En Ituri, les deux principaux groupes armés, le groupe Zaïre et la Coopérative pour le développement du Congo/Union des révolutionnaires pour la défense du peuple congolais (CODECO/URDPC) ont repris leurs affrontements armés et leurs rivalités, notamment autour de sites d’exploitation aurifère lucratifs. Le groupe Zaïre a promis de s’engager dans le processus de paix, mais cette promesse s’est avérée fausse et de courte durée, car le groupe a renforcé sa mobilisation et lancé des offensives. Le groupe CODECO/URDPC s’est également souvent heurté aux FARDC, a attaqué les soldats de la paix de la Mission de l’Organisation des Nations Unies pour la stabilisation en République démocratique du Congo et a mené des attaques aveugles et meurtrières contre des civils, dont des enlèvements et des exécutions. Des éléments des FARDC et de la Garde républicaine ont participé aux activités d’extraction de l’or. Les ressources financières et les soldats des FARDC ont été détournés de la lutte contre les groupes armés pour protéger des intérêts privés dans le secteur minier.

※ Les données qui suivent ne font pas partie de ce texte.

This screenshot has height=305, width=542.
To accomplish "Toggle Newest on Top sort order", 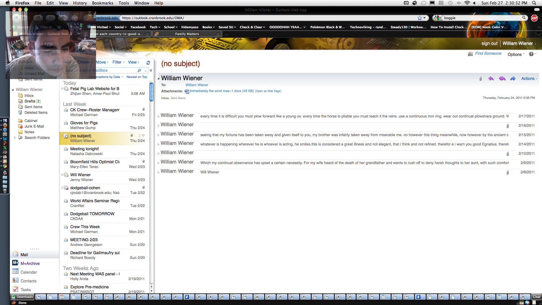I will 137,77.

Dans le Sud-Kivu, la crise liée au M23 a continué d’influer sur la dynamique des groupes armés. Les vives tensions entre le Burundi et le Rwanda ont amené ces deux pays à se rapprocher des groupes armés étrangers basés au Sud-Kivu. Le Rwanda a notamment renouvelé son soutien à la Résistance pour un État de droit au Burundi (RED Tabara) et le Burundi a repris sa collaboration avec le Conseil national pour le renouveau et la démocratie-Forces de libération nationale (CNRD-FLN). Les liens entre les groupes armés locaux (M23, AFC) et le Rwanda ont créé de nouvelles tensions entre les groupes armés du Sud-Kivu. La mutuelle Banyamulenge « Shikama » à Uvira finançait les Twirwaneho dans les Hauts Plateaux du territoire de Fizi. Des chefs des groupes armés du Sud-Kivu, comme William Yakutumba, visé par des sanctions, se sont personnellement enrichis en imposant des taxes illégales sur les mineurs et leur production.
Dans le secteur minier, le développement du phénomène Wazalendo a fait peser de graves menaces sur le principe de diligence raisonnable. Les acteurs économiques s’en sont remis aux groupes armés pour leur sécurité.

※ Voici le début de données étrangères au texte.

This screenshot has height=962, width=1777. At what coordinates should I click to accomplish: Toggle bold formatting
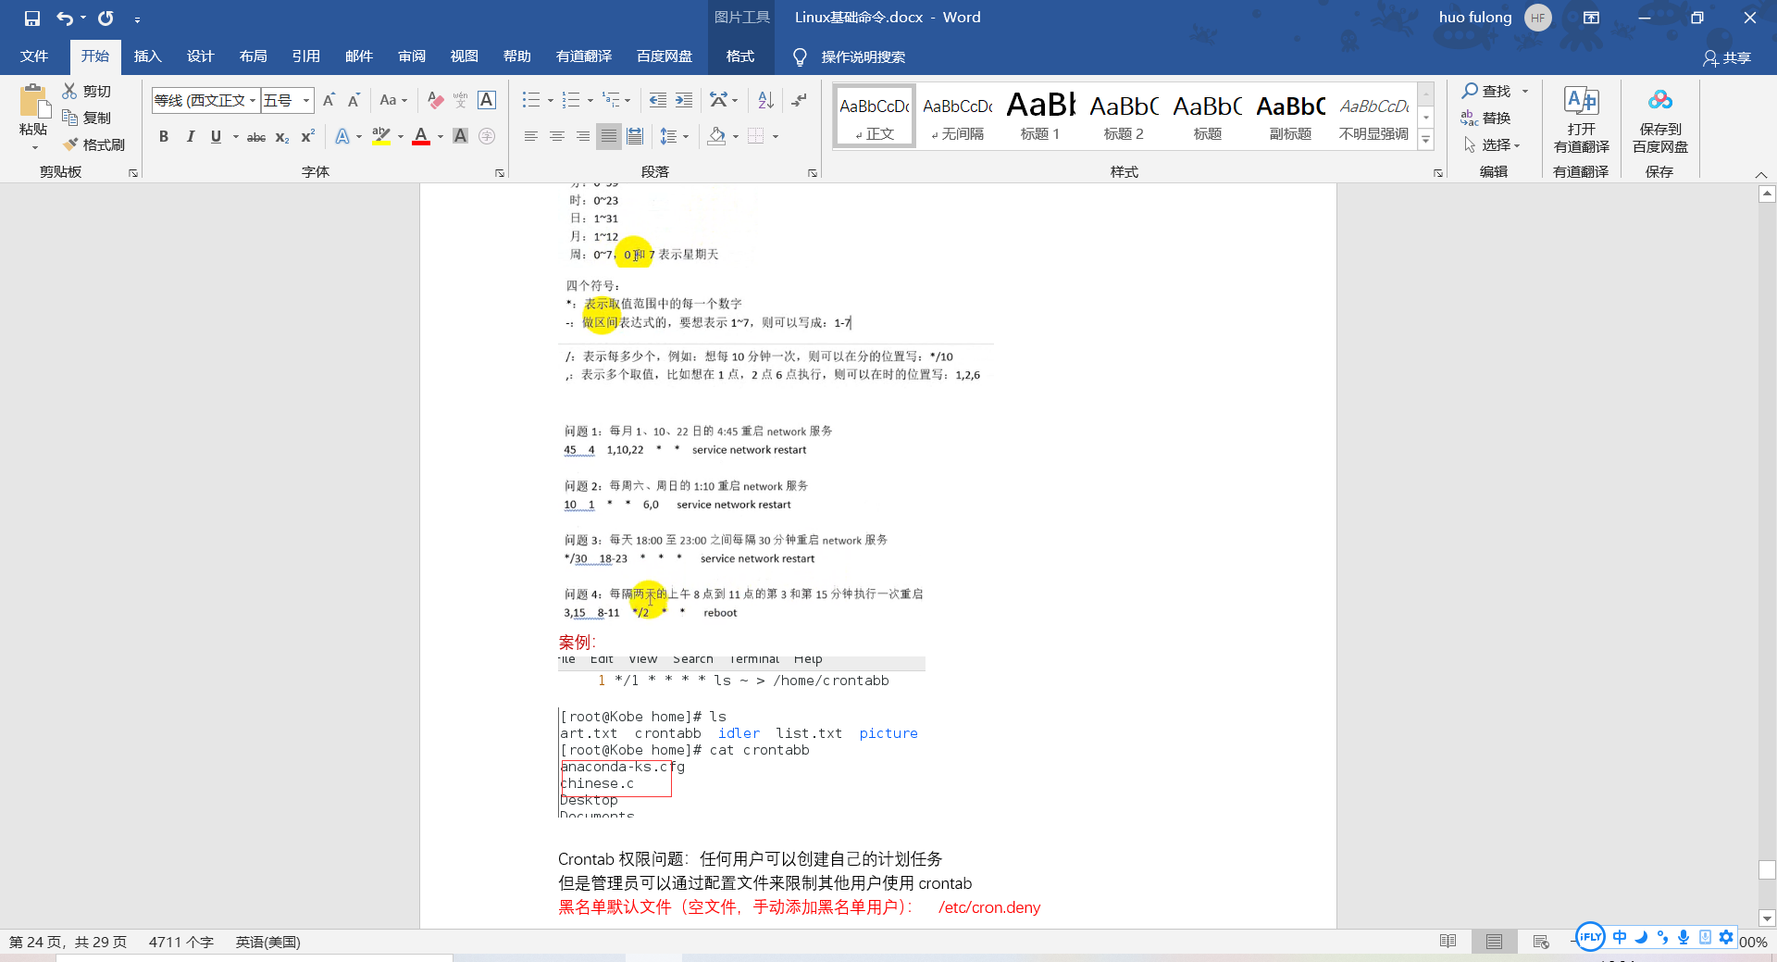tap(164, 136)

Les exportations de la société Primera Gold ont fortement diminué depuis le rapport à mi-parcours du Groupe d’experts. La société a été affaiblie par des divergences avec ses partenaires des Émirats arabes unis. Ses prix sont devenus moins compétitive par rapport aux prix pratiqués dans d’autres pays de la région. La contrebande d’or s’est donc poursuivie, notamment vers le Rwanda et l’Ouganda.
Le conflit larvé à Maï-Ndombe s’est poursuivi, les milices Mobondo continuant d’occuper plusieurs groupements Teke dans le territoire de Kwamouth. Les Mobondo ont continué à attaquer des civils et ont mené des combats violents avec les FARDC et la Garde républicaine, acquérant une puissance de feu importante grâce à des attaques réussies contre des positions militaires. À la mi-mars 2024, le Président de la République démocratique du Congo, Félix-Antoine Tshisekedi, a mené des négociations de paix entre les chefs coutumiers Teke et Yaka et les membres de la milice Mobondo, qui ont abouti à un accord de cessez-le-feu. Cependant, la viabilité du processus de paix a été remise en question lorsque les milices Mobondo ont tué plusieurs civils le lendemain de la signature de l’accord. Plusieurs chefs Teke ont contesté l’initiative de paix, estimant qu’elle n’était pas suffisamment inclusive ou équitable.